EXERCISE DIRECTIONS: For each line of the data below that contains "will", return that line.

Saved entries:
○ ○ ○

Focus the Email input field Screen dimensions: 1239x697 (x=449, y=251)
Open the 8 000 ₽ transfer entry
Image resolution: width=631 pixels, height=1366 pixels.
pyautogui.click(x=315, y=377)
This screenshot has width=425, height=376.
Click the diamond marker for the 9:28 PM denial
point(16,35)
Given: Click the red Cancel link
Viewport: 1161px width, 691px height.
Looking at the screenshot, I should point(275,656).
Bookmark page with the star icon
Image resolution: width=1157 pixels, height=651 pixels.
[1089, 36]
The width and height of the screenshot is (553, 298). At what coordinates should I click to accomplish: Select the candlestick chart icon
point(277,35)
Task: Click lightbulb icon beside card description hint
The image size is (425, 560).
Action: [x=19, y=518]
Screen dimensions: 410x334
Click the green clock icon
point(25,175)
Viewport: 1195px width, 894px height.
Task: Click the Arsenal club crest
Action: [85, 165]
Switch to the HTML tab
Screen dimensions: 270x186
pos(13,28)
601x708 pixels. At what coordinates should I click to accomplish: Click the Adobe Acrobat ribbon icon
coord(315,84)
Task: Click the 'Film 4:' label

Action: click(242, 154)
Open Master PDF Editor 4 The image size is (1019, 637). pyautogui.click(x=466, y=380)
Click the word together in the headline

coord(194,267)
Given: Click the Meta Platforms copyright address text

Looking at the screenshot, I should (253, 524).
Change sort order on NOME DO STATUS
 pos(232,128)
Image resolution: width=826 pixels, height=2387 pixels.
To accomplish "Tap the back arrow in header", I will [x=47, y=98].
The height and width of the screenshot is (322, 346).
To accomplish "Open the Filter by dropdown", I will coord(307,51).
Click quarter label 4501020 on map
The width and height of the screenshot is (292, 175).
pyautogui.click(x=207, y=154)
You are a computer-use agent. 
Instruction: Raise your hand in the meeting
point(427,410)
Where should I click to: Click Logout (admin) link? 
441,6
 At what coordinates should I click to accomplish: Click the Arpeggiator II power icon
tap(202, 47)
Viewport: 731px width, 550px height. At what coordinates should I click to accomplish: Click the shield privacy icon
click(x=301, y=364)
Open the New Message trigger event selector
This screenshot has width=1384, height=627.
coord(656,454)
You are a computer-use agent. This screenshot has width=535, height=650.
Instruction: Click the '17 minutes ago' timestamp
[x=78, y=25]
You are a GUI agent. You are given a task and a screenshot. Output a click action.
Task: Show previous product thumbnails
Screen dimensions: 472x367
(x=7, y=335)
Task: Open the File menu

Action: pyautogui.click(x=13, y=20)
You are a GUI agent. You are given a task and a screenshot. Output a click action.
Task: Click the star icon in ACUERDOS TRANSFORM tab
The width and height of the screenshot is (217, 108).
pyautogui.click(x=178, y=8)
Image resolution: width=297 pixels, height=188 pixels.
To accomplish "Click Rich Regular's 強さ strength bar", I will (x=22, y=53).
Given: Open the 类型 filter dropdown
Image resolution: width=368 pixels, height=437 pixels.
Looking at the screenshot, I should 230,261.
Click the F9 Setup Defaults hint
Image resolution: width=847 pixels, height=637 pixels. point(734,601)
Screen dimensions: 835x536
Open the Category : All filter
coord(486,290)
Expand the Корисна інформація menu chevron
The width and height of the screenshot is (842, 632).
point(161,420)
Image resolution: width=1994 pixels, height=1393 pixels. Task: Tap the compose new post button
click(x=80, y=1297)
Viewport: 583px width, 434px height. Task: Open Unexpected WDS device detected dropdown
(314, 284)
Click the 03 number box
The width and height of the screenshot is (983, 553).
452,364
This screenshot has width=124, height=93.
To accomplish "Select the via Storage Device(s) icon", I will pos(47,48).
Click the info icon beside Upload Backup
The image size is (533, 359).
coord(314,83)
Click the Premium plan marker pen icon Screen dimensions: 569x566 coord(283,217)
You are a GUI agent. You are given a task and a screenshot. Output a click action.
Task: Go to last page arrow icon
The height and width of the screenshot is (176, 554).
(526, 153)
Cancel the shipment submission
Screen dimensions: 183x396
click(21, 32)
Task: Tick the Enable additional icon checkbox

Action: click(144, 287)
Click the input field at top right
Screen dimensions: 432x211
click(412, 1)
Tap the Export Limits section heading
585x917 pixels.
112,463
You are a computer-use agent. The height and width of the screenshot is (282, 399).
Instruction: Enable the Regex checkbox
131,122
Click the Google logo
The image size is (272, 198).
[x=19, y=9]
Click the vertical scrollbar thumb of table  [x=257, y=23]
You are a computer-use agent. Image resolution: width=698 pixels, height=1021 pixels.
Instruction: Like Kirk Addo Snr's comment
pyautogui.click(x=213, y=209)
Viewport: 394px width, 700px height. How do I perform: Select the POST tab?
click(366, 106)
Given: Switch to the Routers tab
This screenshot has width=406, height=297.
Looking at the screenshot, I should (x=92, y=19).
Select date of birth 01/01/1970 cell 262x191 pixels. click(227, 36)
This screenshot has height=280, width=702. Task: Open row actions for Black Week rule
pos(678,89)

○ ○ ○

RESULT FOR THIS TASK:
To accomplish "Tap the back arrow in header", I will [x=47, y=98].
To accomplish "Open the Filter by dropdown", I will coord(307,51).
To accomplish "Click Rich Regular's 強さ strength bar", I will (x=22, y=53).
To accomplish "Select the via Storage Device(s) icon", I will pos(47,48).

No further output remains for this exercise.